The task: Among the entries, which lines carry the string "computer"? Copy every one.

[Items listed in a dataset]
↓

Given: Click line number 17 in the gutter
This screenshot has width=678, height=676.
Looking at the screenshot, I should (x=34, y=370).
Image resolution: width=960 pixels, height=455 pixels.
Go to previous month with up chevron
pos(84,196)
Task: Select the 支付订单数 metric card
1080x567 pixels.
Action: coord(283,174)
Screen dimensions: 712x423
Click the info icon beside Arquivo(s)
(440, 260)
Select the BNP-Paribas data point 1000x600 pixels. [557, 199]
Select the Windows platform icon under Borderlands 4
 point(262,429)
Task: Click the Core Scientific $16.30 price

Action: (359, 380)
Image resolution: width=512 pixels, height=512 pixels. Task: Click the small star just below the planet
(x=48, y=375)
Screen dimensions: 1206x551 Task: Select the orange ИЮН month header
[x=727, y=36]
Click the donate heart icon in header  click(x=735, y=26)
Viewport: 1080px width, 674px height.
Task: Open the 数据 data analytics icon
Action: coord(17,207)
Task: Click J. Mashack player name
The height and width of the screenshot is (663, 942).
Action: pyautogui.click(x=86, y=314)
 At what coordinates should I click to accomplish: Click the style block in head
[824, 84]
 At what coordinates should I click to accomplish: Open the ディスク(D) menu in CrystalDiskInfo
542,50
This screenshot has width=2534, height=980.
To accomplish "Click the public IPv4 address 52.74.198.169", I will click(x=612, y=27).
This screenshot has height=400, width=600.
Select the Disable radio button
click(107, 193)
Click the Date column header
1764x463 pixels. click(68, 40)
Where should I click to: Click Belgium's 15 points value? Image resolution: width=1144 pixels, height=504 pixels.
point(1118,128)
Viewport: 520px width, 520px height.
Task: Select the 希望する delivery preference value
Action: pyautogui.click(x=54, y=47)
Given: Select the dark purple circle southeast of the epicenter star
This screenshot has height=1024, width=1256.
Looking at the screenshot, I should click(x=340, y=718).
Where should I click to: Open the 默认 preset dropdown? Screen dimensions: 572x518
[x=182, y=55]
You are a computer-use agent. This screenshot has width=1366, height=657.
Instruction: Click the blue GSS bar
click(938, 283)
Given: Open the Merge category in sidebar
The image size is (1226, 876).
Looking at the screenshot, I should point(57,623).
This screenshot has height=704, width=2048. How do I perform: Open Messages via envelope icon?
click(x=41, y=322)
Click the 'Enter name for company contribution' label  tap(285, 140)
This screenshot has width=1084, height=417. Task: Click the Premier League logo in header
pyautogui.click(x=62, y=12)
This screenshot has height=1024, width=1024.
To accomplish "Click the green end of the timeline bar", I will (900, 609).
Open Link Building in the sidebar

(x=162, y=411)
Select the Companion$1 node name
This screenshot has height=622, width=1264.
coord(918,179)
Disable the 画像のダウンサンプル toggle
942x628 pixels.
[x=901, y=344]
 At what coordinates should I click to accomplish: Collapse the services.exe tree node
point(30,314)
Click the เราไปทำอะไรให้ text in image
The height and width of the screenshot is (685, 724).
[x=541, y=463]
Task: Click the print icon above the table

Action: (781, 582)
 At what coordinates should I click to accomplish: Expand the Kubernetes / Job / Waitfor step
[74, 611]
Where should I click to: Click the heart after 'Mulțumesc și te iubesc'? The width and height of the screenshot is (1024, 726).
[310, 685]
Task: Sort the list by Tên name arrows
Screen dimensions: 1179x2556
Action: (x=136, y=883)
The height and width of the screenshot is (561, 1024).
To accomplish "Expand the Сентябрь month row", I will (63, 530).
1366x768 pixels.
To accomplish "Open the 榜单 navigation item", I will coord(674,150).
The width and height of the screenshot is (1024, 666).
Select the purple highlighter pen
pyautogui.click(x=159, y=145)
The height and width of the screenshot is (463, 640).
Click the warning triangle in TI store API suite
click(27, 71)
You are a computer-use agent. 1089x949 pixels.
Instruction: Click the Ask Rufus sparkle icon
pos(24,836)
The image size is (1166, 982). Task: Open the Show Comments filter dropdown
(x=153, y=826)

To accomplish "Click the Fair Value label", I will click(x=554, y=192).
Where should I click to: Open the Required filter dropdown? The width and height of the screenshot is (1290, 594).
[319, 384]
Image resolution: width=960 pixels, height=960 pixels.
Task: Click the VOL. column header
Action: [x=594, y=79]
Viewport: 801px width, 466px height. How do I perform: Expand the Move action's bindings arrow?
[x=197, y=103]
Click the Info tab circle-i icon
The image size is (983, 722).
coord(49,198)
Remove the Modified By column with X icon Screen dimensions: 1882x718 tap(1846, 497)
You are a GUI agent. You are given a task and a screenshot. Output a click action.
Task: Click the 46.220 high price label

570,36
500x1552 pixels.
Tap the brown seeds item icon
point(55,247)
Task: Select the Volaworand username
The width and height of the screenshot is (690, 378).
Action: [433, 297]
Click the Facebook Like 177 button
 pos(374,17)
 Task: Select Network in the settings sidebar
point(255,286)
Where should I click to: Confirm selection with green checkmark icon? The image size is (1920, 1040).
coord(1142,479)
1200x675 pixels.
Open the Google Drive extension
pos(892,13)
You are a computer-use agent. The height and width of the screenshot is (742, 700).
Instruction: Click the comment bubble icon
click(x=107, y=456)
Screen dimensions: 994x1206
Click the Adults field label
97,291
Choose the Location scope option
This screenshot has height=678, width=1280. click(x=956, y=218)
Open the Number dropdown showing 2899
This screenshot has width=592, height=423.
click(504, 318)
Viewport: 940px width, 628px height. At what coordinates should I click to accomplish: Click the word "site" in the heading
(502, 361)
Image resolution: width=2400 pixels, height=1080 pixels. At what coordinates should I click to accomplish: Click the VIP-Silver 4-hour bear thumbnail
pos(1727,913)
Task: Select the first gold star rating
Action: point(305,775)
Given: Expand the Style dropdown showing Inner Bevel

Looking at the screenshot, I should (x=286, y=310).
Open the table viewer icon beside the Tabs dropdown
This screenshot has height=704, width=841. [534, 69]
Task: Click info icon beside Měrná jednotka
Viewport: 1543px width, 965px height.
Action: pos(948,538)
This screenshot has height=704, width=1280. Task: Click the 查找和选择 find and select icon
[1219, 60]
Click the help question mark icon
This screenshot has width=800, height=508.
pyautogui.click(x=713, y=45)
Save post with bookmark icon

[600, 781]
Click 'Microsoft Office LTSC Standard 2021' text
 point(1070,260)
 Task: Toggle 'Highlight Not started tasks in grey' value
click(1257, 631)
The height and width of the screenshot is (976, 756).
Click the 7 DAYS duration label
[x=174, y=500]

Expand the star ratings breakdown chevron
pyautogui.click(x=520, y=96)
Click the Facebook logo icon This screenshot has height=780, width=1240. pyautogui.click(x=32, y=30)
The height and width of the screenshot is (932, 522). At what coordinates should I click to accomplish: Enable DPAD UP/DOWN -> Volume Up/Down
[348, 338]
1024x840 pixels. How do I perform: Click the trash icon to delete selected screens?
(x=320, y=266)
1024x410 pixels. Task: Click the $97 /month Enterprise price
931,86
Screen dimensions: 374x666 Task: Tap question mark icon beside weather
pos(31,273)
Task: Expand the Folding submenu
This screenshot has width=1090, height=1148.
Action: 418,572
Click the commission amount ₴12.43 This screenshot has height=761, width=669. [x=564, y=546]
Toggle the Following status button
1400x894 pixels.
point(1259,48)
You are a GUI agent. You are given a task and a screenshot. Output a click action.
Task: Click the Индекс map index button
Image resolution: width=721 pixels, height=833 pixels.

↑

Your response:
You are a computer-use agent. This screenshot has width=1366, height=657.
You are a computer-use agent. 1089x949 pixels.
You are a computer-use agent. The height and width of the screenshot is (742, 700).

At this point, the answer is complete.